SECURITIES AND EXCHANGE COMMISSION

Washington, D.C. 20549

 

 

 

FORM 8-K

 

 

CURRENT REPORT

 

 

Pursuant to Section 13 or 15(d) of the

Securities Exchange Act of 1934

 

Date of Report (Date of earliest event reported): January 9, 2014

 

National Property INVESTORS 6

(Exact name of registrant as specified in its charter)

 

 

   California                   0-11864               13-3140364

      (State or other jurisdiction        (Commission          (I.R.S. Employer

            of incorporation)             File Number)          Identification

  Number)

 

 

80 International Drive

Post Office Box 1089

Greenville, South Carolina 29602

(Address of principal executive offices)

 

 

Registrant's telephone number, including area code (864) 239-1000

 

Check the appropriate box below if the Form 8-K filing is intended to simultaneously satisfy the filing obligations of the registrant under any of the following provisions:

 

[ ]   Written communications pursuant to Rule 425 under the Securities Act (17 CFR 230.425)

 

[ ]   Soliciting material pursuant to Rule 14a-12 under the Exchange Act (17 CFR 240.14a-12)

 

[ ]   Pre-commencement communications pursuant to Rule 14d-2(b) under the Exchange Act (17 CFR 240.14d-2(b))

 

[ ]   Pre-commencement communications pursuant to Rule 13e-4(c) under the Exchange Act (17 CFR 240.13e-4(c))

 

 

 

 

Item 4.01   Changes in Registrant's Certifying Accountant

 

As of January 9, 2014, Ernst & Young LLP, the independent registered public accounting firm previously engaged as the principal accountant to audit the financial statements of National Property Investors 6 (the "Partnership"), was dismissed.
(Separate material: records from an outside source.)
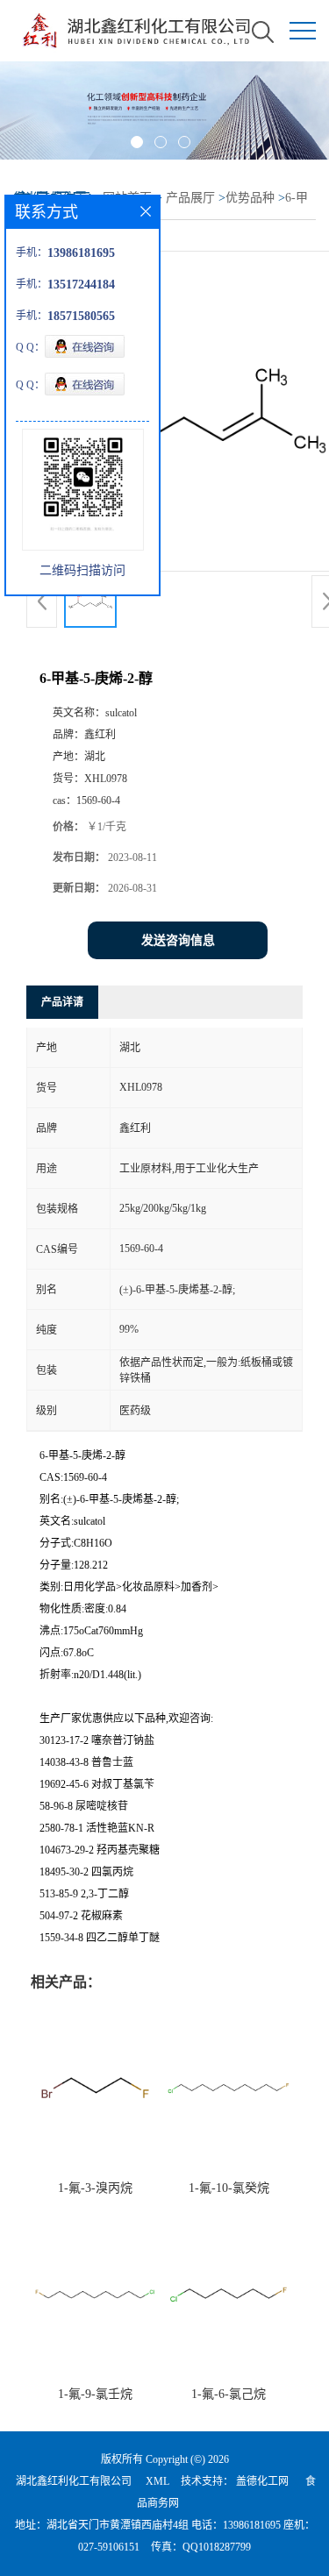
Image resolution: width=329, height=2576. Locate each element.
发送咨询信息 (178, 940)
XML (157, 2481)
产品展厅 (190, 197)
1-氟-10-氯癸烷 (229, 2188)
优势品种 (250, 197)
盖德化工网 (262, 2481)
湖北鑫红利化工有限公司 (74, 2481)
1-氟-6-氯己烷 (228, 2394)
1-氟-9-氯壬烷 (95, 2394)
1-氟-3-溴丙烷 (95, 2188)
As of the same date, the firm of Carter & Company, CPA, LLC was engaged to provide the service for the Partnership.

 

The reports of Ernst & Young LLP on the financial statements of the Partnership as of and for the years ended December 31, 2012 and 2011 did not contain any adverse opinion or disclaimer of opinion, nor were they qualified or modified as to uncertainty, audit scope or accounting principles. 

 

The decision to change independent accountants was approved by the board of directors of the general partner of the Partnership on January 9, 2014.

 

During the Partnership’s two fiscal years ended December 31, 2012 and any subsequent interim period through January 9, 2014, there were no disagreements with Ernst & Young LLP on any matter of accounting principles or practices, financial statement disclosure, or auditing scope or procedure, which disagreements, if not resolved to the satisfaction of Ernst & Young LLP, would have caused it to make reference to the subject matter of the disagreements in connection with its reports on the Partnership’s financial statements for the fiscal years ended December 31, 2012 and 2011.

 

The Partnership has provided a copy of this disclosure to Ernst & Young LLP, and the Partnership requested that Ernst & Young LLP furnish the Partnership with a letter addressed to the Securities and Exchange Commission stating whether it agrees with the statements made by the Partnership, and, if not, stating the respects in which it does not agree.  A copy of Ernst & Young LLP’s letter, dated January 14, 2014, is filed as Exhibit 16.1 to this Form 8-K.

 

During the Partnership's two fiscal years ended December 31, 2012 and the subsequent interim period through January 9, 2014, the Partnership did not consult with Carter & Company, CPA, LLC with respect to the application of accounting principles to a specified transaction, either completed or proposed, or the type of audit opinion that might be rendered on the Partnership's financial statements, or any other matters or reportable events as set forth in Items 304(a)(2) of Regulation S-K.